Accanto alla più volte citata "riforma" delle pensioni e del mercato del lavoro, alcune settimane fa, sono state votate ed approvate dal parlamento alcune importanti modifiche alla Carta Costituzionale. Parliamo cioè degli artt. 81, 97 e 119. La prima modifica, quella relativa all'art. 81, è ben conosciuta a tutti ed introduce la cosiddetta regola d'oro del pareggio di bilancio imposta dalla Germania ai Paesi mediterranei considerati deboli (oltre a noi il medesimo principio è stato adottato anche in Spagna). Con la modifica dell' art. 97 si introduce l'obbligo del pareggio di bilancio a tutte le amministrazioni pubbliche nel rispetto dell'ordinamento dell'unione europea. Ma è con l'art.119 che si introduce una novità particolarmente inquietante: viene cioè stabilito che gli enti pubblici come comuni, province, città metropolitane e regioni dovranno concorrere all'adempimento dei vincoli economico-finanziari derivanti dall'ordinamento dell'unione europea. In pratica le pubbliche amministrazione, in tema di bilancio, non risponderanno più alle regole dello stato italiano ma a quelle della cosiddetta unione europea.
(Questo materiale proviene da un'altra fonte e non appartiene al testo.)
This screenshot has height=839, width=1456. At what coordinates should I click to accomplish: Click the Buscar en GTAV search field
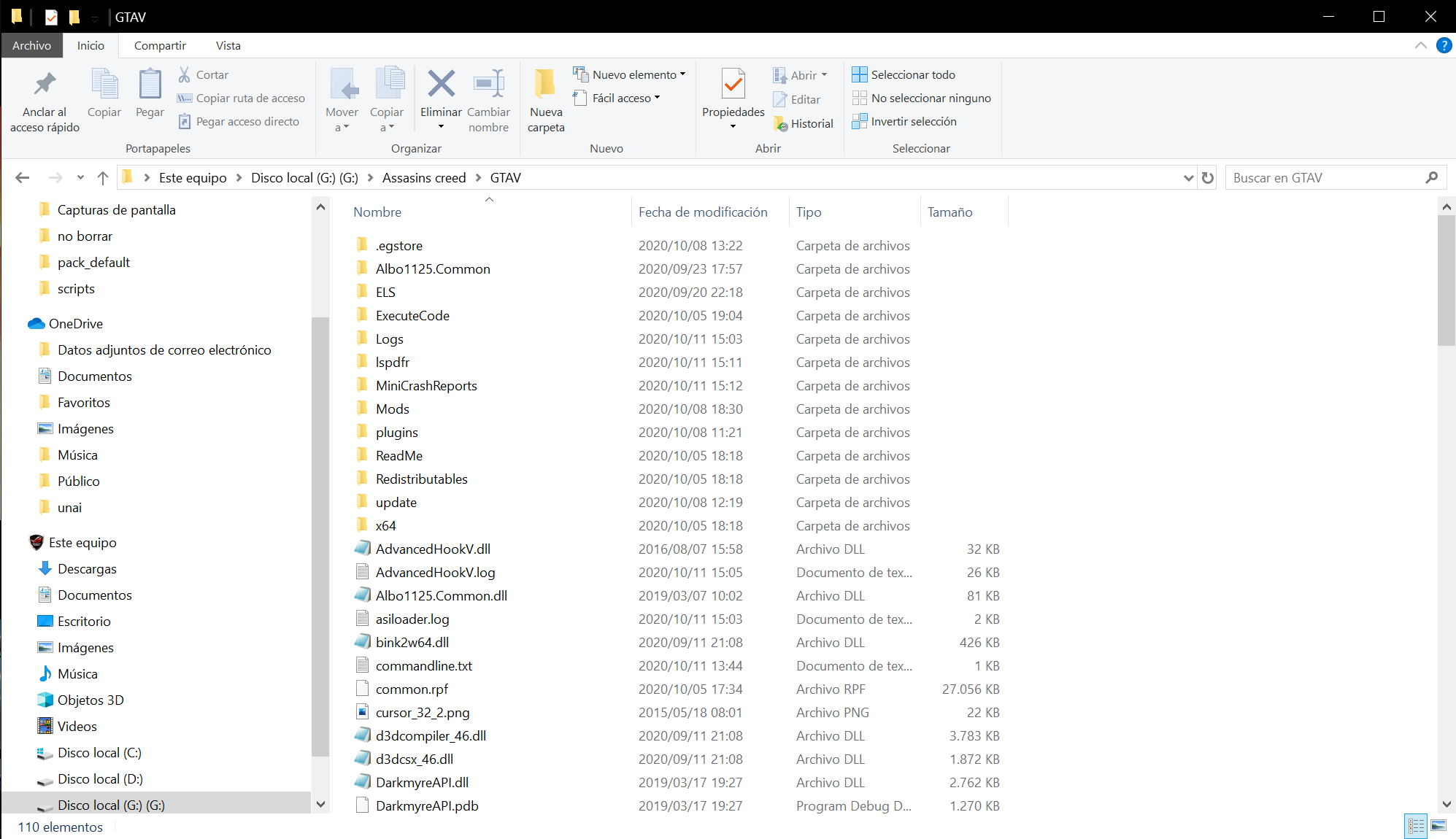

Se i media hanno dato sufficiente copertura alla riforma dell'art.81 (che però dovrebbe essere letta in combinato disposto col cosiddetto fiscal compact che ci obbliga a rientrare ogni anno di 1/20 del debito pubblico per 20 anni) niente è stato detto sulle successive modifiche dell'art. 97 e soprattutto 119. E nemmeno una parola è stata spesa circa la opportunità/legittimità di una operazione grazie alla quale un parlamento totalmente squalificato ha potuto modificare in un colpo solo alcuni importanti articoli della Costituzione, evitando accuratamente il referendum (sfruttando l'art.138 della stessa Carta: "non si fa luogo a referendum se la legge è stata approvata nella seconda votazione da ciascuna delle Camere a maggioranza di due terzi dei suoi componenti").
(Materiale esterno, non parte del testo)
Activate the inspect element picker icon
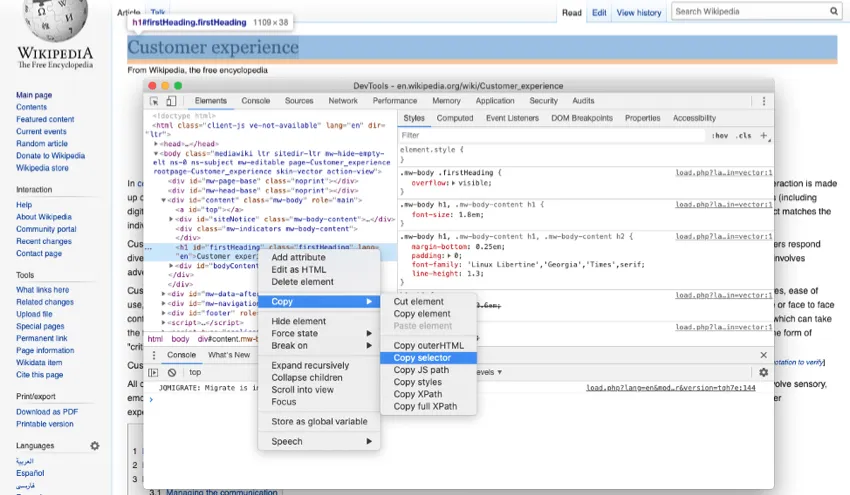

L'impressione è che di legalità in legalità il processo di erosione della capacità/possibilità decisionale dei cittadini sia ormai giunto ad uno stadio piuttosto avanzato. Si registra cioè sempre più la tendenza ad applicare un principio molto caro ai sostenitori della cosiddetta tecnocrazia: il "popolo" dovrebbe essere chiamato a decidere solo le cose meno importanti mentre le scelte davvero dirimenti dovrebbero essere prese da strutture sovranazionali o comunque nell'ambito di comitati, gruppi, cerchie di "tecnici" o "saggi" non eletti ma capaci di essere rappresentativi di poteri non controllabili secondo i comuni sistemi democratici. Ovviamente tutto ciò sta avvenendo anche grazie alle amichevoli sponde fornite da coloro che, costituzionalmente, avrebbero il compito di tutelare il delicato fiore della democrazia.
In più c'è da dire come questo principio venga somministrato quotidianamente dai più influenti mezzi di comunicazione nostrani, compresi il Corriere della Sera e La Repubblica [LEGGI]. Non parliamo quindi di cose astratte o visioni complottistiche e pertanto distorsive della realtà.
Non sarebbe il caso di cominciare a preoccuparsi?